_Excerpt to read_
☆ ☆ ☆ ☆

Capture Faces from Scraped Pictures

We used haarcascade for frontal face from OpenCV to capture the frontal faces from the pictures scraped from My Ladyboy Date and Date in Asia, and cropped them to the 224 by 224 size for input into the model. Girl and Ladyboy pictures are only the first profile pictures on respective dating sites whereas Ladyboy Big are the pictures in the detail section.


In [ ]:
import cv2
from PIL import Image
import math
import copy

#the usual data science stuff
import os,sys
import glob
import matplotlib.pyplot as plt
import numpy as np
import pandas as pd
%matplotlib inline

ladyboy_big_input = '../data/ladyboy_big/'
ladyboy_big_output = '../data/processed/ladyboy_big/'
ladyboy_input = '../data/ladyboy/'
ladyboy_output = '../data/processed/ladyboy/'
girl_input = '../data/girl/'
girl_output = '../data/processed/girl/'

In [2]:
cascade_file_src = "haarcascade_frontalface_default.xml"
faceCascade = cv2.CascadeClassifier(cascade_file_src)

Ladyboy


In [12]:
#i=0
for root, dirs, files in os.walk(ladyboy_input):
    for name in files:
        #print(i)

☆ ☆ ☆ ☆

_Data section_
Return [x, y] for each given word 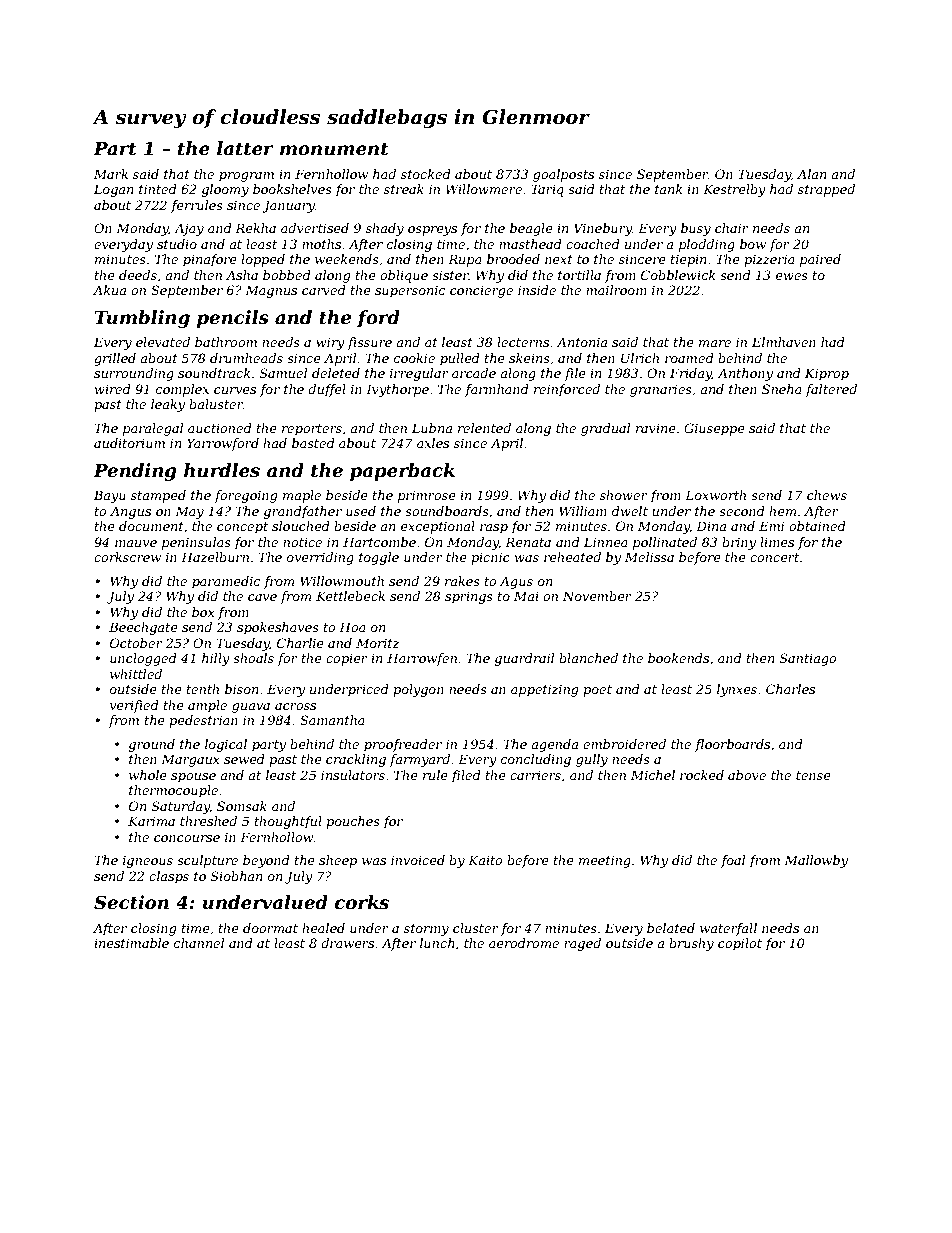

☆ ☆ ☆ ☆

_Problem set_
1. Reproduce word for word the part of the face-capture notebook that opens with the words containing "Capture Faces from" and closes with "the detail section.".
2. For each statement, decide whether it agrees with the face-capture notebook. Answer yes or no, and quote the words from the notebook that decide it.
(a) The captured faces were cropped to 224 by 224 before going into the model.
(b) The Girl pictures were taken from the detail section of the dating sites.
(c) The cascade file loaded into the classifier is "haarcascade_frontalface_default.xml".
3. According to the face-capture notebook, where do the Ladyboy Big pictures come from?
The listing is separate material from the face-capture notebook.

_In response_
1.
Capture Faces from Scraped Pictures

We used haarcascade for frontal face from OpenCV to capture the frontal faces from the pictures scraped from My Ladyboy Date and Date in Asia, and cropped them to the 224 by 224 size for input into the model. Girl and Ladyboy pictures are only the first profile pictures on respective dating sites whereas Ladyboy Big are the pictures in the detail section.

2.
(a) Yes: "cropped them to the 224 by 224 size for input into the model"
(b) No: "Girl and Ladyboy pictures are only the first profile pictures on respective dating sites"
(c) Yes: cascade_file_src = "haarcascade_frontalface_default.xml"

3. They are the pictures in the detail section.